[Brano fornito]:
Nero criminale - Intervista su Cinemonitor


Nero Criminale - Il cinema di Pete Walker
(Profondo Rosso) è il libro che ho scritto assieme a Fabio Zanello e che ripercorre l'intera carriera del cineasta britannico.

Segnalo con piacere a chi fosse interessato l'intervista a due voci (quella appunto di Fabio Zanello e la mia) condotta dall'illustre Marco Chiani, che ringrazio molto. L'intervista è pubblicata su Cinemonitor e chi vuole leggerla non ha che da clicccare qui.

venerdì 7 giugno 2024

Nero criminale - Il cinema di Pete Walker


Nel corso degli anni ho scritto molto su Pete Walker, dagli articoli monografici su Aliens (1980) e Segnocinema (2002) al corposo capitolo che gli ho dedicato su Il cinema dell'eccessso volume 1. Ma è un regista così interessante che di cose da scrivere ce ne sono sempre. Ecco quindi questo nuovo libro, Nero criminale - Il cinema di Pete Walker, appena uscito per Profondo rosso. L'ho scritto assieme a Fabio Zanello: ci siamo divisi equamente gli spazi fornendo due sguardi diversi su un autore particolare come Walker. Dopo un capitolo introduttivo che ripercorre tutta la carriera di Walker, c'è la seconda parte che si focalizza sui film più importanti. Penso che possa esssere un utile contributo a chi vuole approfondire il cinema di Pete Walker, ma naturalmente il giudizio finale spetta sempre ai lettori.

[Istruzione scritta A]:
In base al brano sul libro dedicato a Pete Walker:
(i) Insieme a chi è stato scritto il libro?
(ii) Chi ha condotto l'intervista a due voci pubblicata su Cinemonitor?
(iii) In quali anni sono usciti gli articoli monografici su Aliens e su Segnocinema?
[Istruzione scritta B]: Ritrascrivi senza modifiche la parte del brano su Pete Walker che comincia con "Nero criminale - Intervista" e si conclude con "del cineasta britannico.".

[Estratto sorgente]:
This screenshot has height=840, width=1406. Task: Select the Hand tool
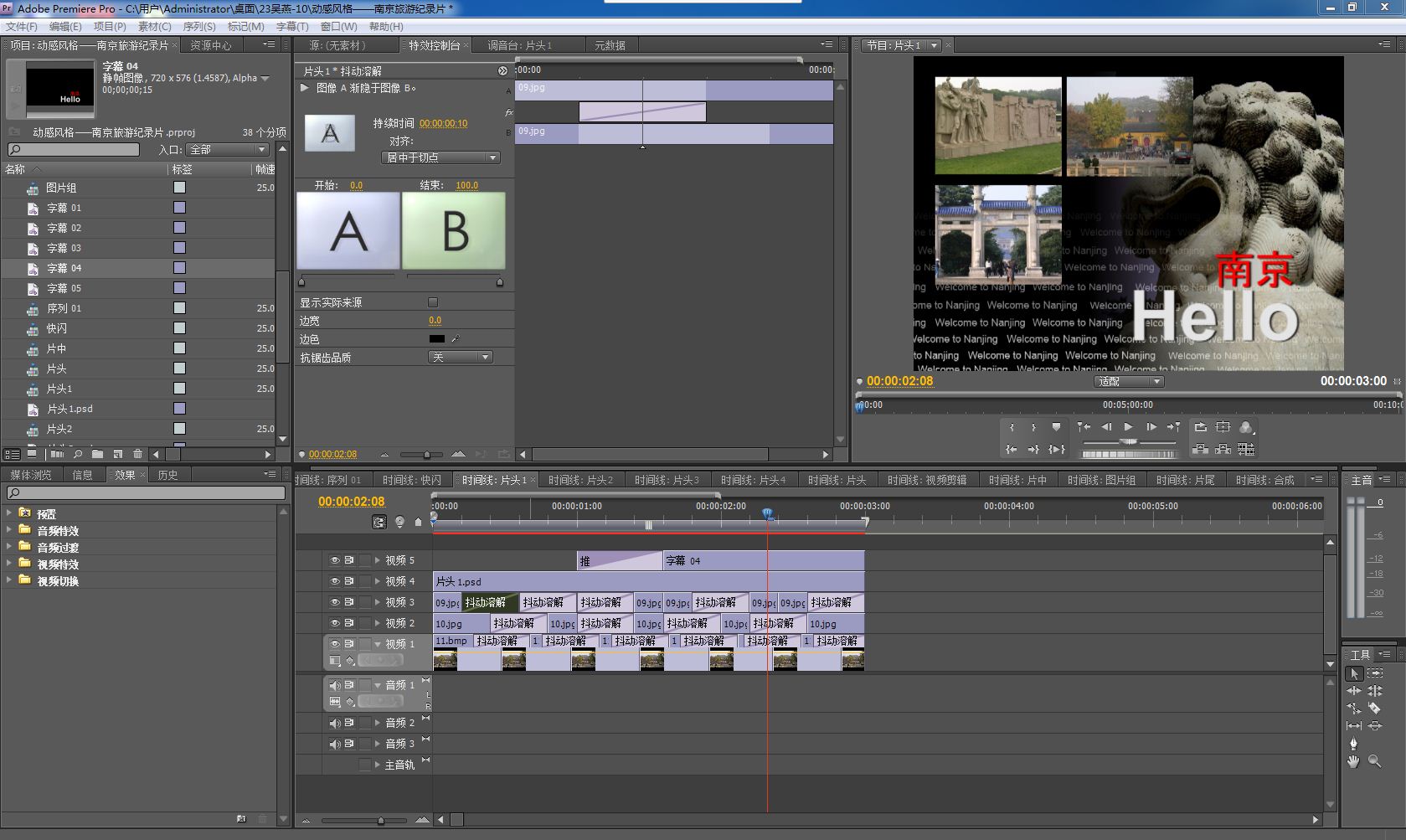click(x=1353, y=761)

[Risposta corretta A]:
(i) Fabio Zanello.
(ii) Marco Chiani.
(iii) Su Aliens nel 1980, su Segnocinema nel 2002.

[Risposta corretta B]:
Nero criminale - Intervista su Cinemonitor


Nero Criminale - Il cinema di Pete Walker
(Profondo Rosso) è il libro che ho scritto assieme a Fabio Zanello e che ripercorre l'intera carriera del cineasta britannico.